-- Work task --
Provide the number of lines in the material containing the word "will", with nothing added.

The records below:

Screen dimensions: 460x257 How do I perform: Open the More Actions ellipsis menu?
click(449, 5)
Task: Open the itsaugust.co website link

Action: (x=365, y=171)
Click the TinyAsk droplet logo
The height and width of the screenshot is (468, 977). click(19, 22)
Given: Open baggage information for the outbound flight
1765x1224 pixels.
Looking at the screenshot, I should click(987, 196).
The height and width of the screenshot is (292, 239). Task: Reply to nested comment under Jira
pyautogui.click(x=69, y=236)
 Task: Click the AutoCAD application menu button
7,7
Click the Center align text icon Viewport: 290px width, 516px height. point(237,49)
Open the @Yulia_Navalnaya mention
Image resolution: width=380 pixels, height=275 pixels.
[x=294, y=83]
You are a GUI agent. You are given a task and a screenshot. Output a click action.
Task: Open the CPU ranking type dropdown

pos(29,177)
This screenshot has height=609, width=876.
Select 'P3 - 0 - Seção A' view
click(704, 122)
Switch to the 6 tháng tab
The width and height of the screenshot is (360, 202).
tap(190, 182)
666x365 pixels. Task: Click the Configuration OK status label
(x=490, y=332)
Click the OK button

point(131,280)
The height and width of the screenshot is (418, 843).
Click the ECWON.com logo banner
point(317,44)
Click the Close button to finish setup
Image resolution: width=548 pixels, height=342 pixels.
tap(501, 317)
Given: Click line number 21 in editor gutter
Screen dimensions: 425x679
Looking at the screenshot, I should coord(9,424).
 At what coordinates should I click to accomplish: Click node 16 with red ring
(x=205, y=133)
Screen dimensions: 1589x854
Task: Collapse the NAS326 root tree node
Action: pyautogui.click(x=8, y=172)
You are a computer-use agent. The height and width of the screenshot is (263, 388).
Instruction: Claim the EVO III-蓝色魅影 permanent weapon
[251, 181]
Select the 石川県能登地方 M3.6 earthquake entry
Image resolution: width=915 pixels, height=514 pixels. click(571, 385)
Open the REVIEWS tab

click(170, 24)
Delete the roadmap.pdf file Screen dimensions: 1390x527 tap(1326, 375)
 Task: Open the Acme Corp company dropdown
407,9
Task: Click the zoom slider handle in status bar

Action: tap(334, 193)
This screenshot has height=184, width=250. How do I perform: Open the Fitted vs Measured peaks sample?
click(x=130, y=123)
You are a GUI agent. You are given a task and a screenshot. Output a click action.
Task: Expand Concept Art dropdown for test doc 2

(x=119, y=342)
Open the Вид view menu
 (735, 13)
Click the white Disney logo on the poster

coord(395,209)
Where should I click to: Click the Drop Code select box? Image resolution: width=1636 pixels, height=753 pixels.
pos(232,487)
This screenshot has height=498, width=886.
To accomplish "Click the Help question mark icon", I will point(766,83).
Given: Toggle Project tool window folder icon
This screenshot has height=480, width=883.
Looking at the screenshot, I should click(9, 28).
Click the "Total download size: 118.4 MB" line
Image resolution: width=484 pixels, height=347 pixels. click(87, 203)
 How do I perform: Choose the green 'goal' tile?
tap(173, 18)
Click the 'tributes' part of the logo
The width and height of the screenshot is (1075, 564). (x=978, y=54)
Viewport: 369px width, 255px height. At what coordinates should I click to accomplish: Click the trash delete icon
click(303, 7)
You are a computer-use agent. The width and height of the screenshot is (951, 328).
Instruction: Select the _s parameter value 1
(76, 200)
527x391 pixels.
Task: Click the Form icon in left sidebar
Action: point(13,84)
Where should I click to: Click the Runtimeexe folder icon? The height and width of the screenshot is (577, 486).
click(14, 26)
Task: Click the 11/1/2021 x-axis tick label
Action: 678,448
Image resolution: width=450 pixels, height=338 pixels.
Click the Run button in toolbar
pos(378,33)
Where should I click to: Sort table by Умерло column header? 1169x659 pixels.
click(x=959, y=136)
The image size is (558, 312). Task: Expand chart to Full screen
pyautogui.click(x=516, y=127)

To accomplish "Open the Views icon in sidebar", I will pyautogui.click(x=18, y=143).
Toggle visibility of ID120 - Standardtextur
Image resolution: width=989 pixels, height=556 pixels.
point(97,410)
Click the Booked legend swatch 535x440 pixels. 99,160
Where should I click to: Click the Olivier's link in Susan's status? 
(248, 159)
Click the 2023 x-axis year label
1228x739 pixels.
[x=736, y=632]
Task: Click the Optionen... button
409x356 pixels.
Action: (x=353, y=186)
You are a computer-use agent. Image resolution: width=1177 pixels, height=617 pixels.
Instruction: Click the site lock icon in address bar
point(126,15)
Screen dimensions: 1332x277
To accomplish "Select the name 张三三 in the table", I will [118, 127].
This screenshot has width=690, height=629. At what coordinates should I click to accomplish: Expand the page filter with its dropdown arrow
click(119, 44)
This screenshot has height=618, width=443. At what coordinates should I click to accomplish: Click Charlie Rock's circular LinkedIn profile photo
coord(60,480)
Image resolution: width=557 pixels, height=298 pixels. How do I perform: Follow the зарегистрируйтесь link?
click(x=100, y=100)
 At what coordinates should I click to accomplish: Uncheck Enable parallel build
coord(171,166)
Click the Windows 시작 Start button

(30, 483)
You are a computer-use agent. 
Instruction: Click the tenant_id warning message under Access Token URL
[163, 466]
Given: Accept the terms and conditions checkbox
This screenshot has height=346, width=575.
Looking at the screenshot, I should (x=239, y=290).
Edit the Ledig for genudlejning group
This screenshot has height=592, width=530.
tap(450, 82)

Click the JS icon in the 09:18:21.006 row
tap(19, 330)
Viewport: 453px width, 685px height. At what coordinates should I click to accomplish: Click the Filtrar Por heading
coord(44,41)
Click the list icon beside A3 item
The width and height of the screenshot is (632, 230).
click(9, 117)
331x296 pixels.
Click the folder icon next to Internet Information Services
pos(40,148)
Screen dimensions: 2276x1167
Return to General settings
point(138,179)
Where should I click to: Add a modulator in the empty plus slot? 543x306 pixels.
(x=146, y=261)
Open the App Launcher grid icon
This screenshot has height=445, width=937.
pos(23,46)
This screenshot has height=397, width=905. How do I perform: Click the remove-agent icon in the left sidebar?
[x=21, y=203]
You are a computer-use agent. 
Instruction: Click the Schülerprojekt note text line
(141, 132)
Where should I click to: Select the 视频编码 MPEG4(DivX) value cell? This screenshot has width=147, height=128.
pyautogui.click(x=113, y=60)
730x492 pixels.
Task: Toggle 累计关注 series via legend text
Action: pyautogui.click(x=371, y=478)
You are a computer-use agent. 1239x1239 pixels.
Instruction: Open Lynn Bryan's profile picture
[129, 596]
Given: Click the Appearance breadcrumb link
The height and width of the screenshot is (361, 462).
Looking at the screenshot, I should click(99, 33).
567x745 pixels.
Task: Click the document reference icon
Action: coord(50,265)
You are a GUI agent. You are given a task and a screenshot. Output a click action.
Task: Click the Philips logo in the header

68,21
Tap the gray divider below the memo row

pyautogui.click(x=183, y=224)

End of The records.

-- Exercise result --
3